La bête humaine (1938)
Plus qu’une adaptation,
la Bête humaine de Jean
Renoir est une réinterprétation de l’œuvre originale d’Emile Zola. Pour faire tenir le livre à l’écran, il aura non seulement fallu abréger certains de ses épisodes les plus importants mais aussi choisir lesquels ne méritaient pas de figurer, les remplaçant parfois par des condensés de plusieurs scènes qui font se côtoyer le sentiment de l’hérésie à l’approbation admirative.

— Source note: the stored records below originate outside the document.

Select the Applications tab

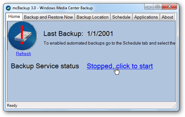(146, 17)
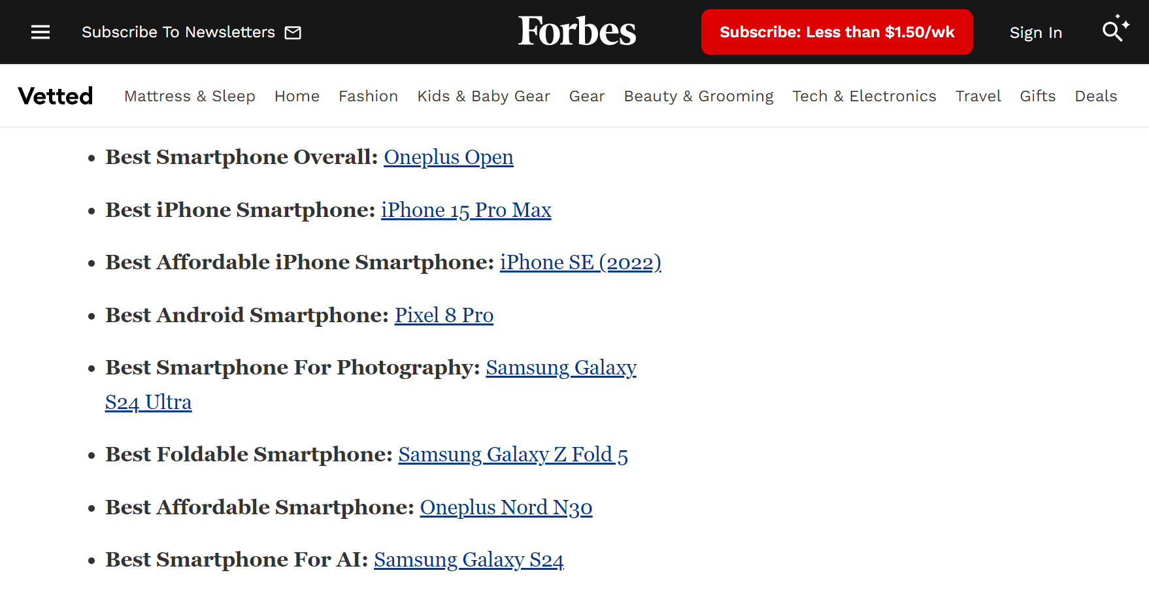Navigate to the Deals section

(1095, 96)
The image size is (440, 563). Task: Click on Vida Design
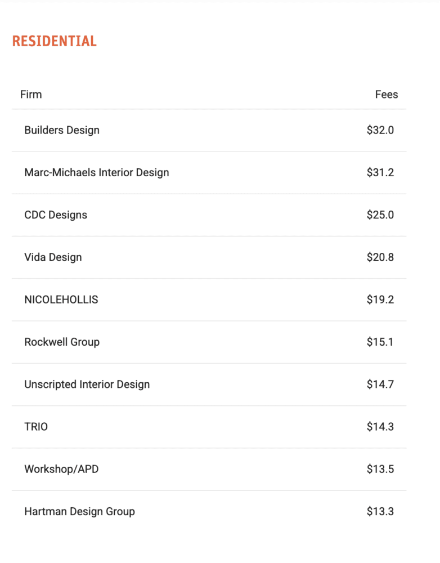tap(53, 257)
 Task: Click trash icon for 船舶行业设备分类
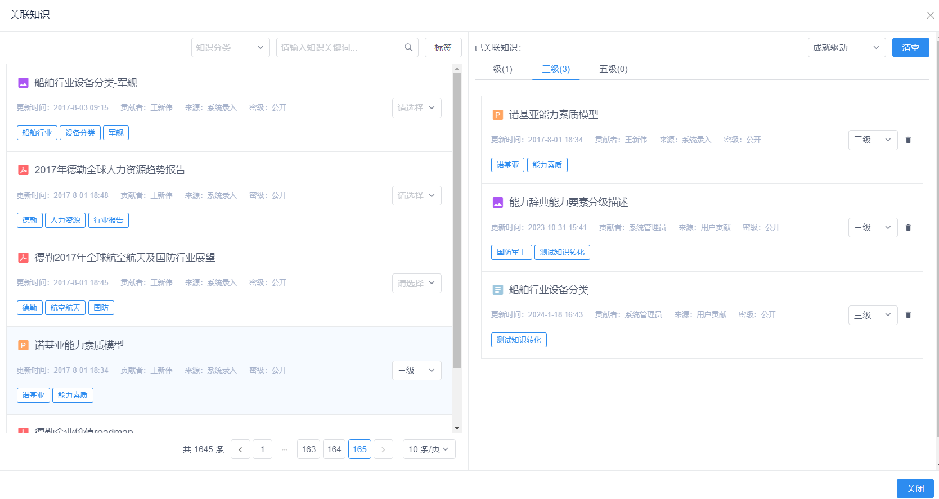click(x=908, y=315)
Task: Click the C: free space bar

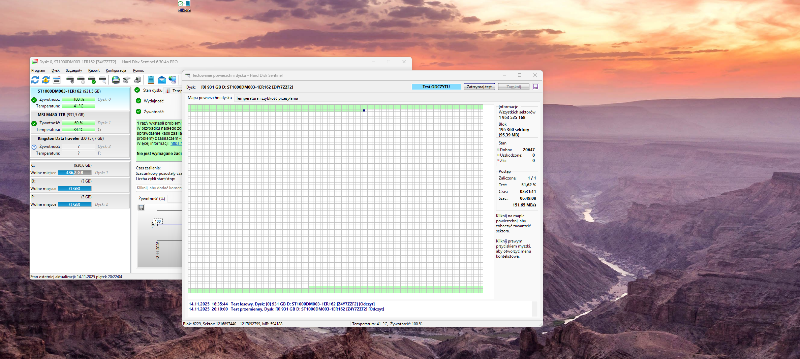Action: point(74,173)
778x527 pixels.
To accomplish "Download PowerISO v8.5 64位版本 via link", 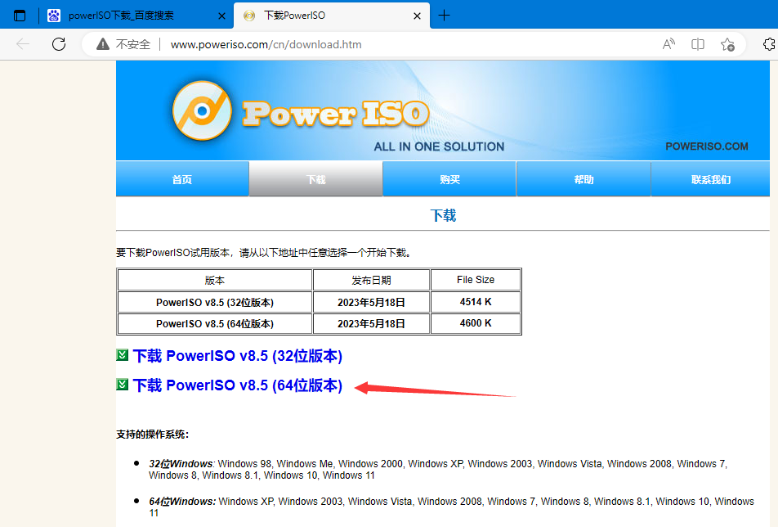I will click(237, 385).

Pour avoir lu le livre et regardé le film en parallèle, il est indéniable que la déception à ne pas voir figurer certains passages qui semblaient décisifs dans le texte se fait ressentir à chaque ellipse. C’est toutefois pour mieux nous surprendre… et Jean
Renoir se transforme en Emile Zola du 20e siècle. Pressé, ne souhaitant conserver que la moelle de la
Bête humaine, il condense plusieurs épisodes en un nouveau prototype. Celui-ci s’insère, comme si de rien n’était, entre deux répliques de dialogues littéralement extraits du texte.

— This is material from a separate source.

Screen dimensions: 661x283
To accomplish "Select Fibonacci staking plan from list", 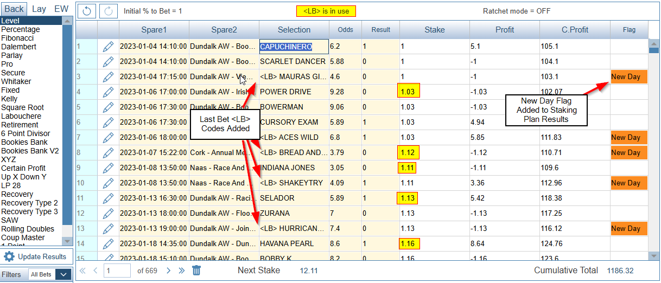I will click(17, 38).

En procédant de cette façon, Jean
Renoir parvient à créer un quasi-film d’auteur qui garde le tragique de l’histoire originale. On ne peut toutefois pas condenser plusieurs centaines de pages en un film d’une heure et demie et la complexité des intrigues disparaît au profit d’une trame plus classique, plus prévisible et donc moins intrigante. Ne parlons même pas des réflexions menées par Emile Zola sur le progrès et l’ambivalence des sentiments : elles apparaissent ici seulement en filigrane, pour ceux qui connaissent par ailleurs la vraie
Bête humaine, celle qui ne laisse aucun répit à ses acteurs et à ses victimes. En comparaison, celle de Jean
Renoir n’est qu’un pauvre chien efflanqué qui ne fera pas de mal à une mouche.